## Provided text
-------------------------

Mesos Reaches Milestone, Adds Native Docker
July 27, 2016 Timothy Prickett Morgan
The battle between the Mesos and Kubernetes tools for managing applications on modern clusters continues to heat up, with the former reaching its milestone 1.0 with a “universal containerizer” feature that supports native Docker container formats and a shiny new API stack that is a lot more friendly and flexible than the manner in which APIs are implemented in systems management software these days.
Ultimately, something has to be in control of the clusters and divvy up scarce resources to hungry applications, and there has been an epic battle shaping up between Mesos, Kubernetes, and OpenStack.

-------------------------

## Work item a
Retype the part of the entries that opens with the line containing "Identify the location" and closes with the line containing "(255, 138).", leaving out the picture.

## Extracted entries

-------------------------

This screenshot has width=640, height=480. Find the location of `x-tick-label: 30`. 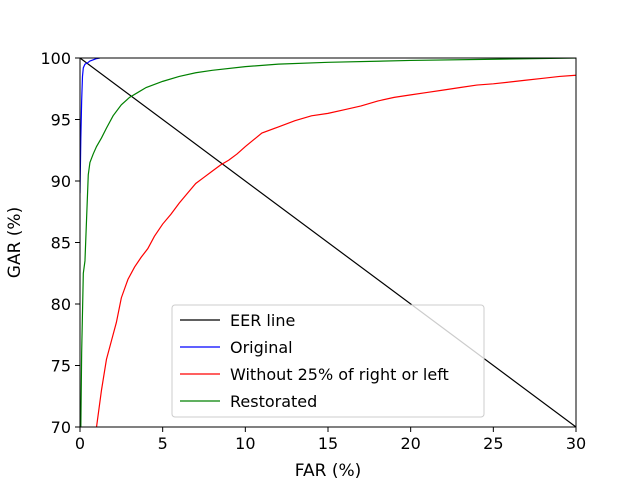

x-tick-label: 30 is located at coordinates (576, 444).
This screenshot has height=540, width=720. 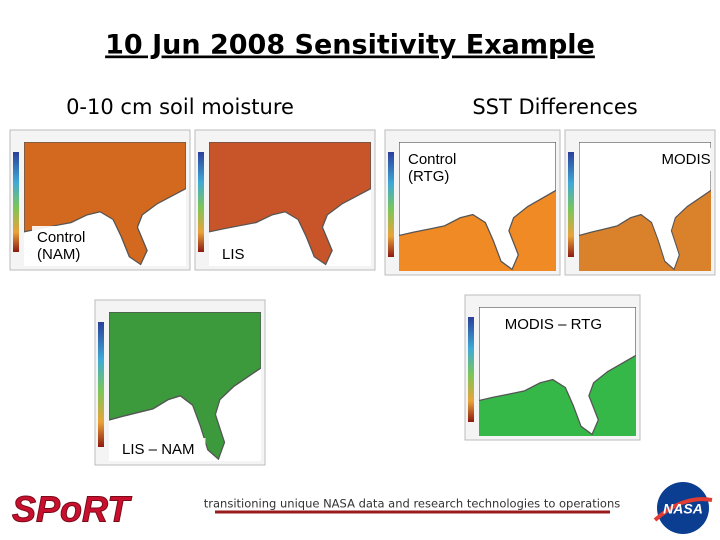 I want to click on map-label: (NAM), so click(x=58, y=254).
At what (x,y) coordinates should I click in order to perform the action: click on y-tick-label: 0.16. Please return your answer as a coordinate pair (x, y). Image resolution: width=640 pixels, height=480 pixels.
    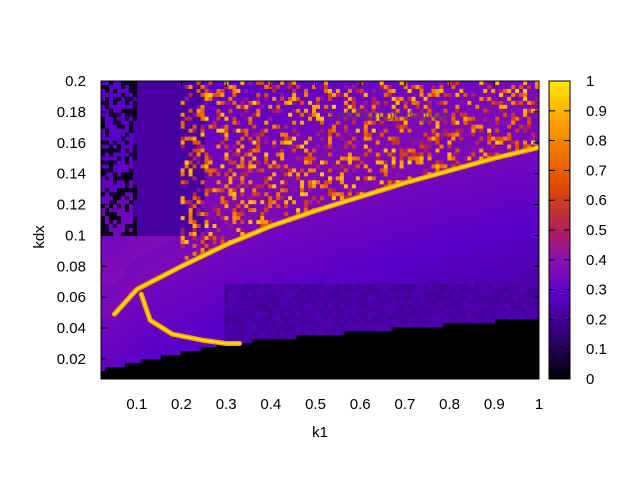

-------------------------

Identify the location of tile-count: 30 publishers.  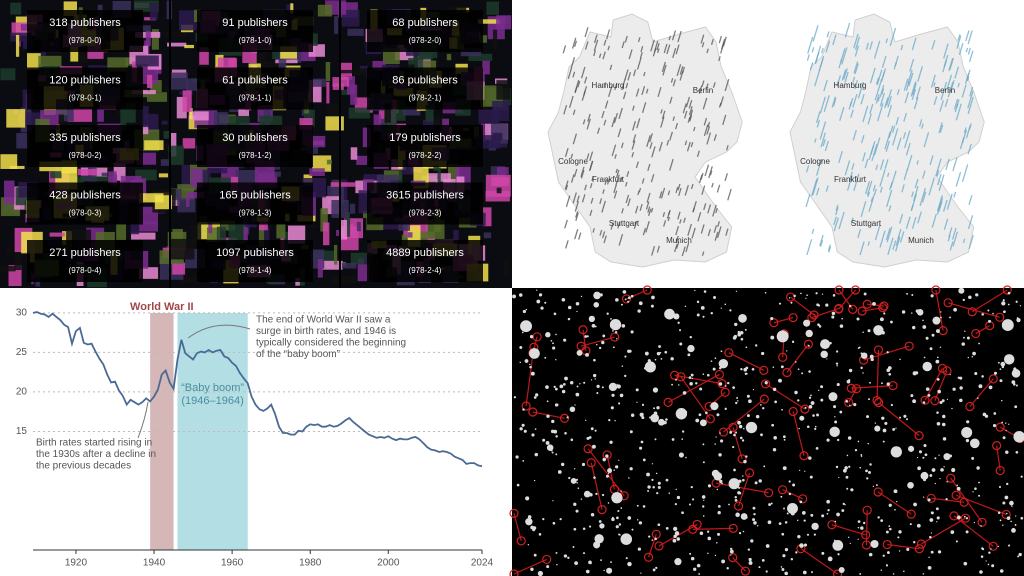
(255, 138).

-------------------------

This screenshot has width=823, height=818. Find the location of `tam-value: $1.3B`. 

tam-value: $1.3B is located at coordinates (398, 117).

-------------------------

## Work item b
In the Mesos article, what feature came with Mesos 1.0 that supports native Docker container formats?

## Your solution a
Identify the location of tile-count: 30 publishers.  
(255, 138).

## Your solution b
A "universal containerizer."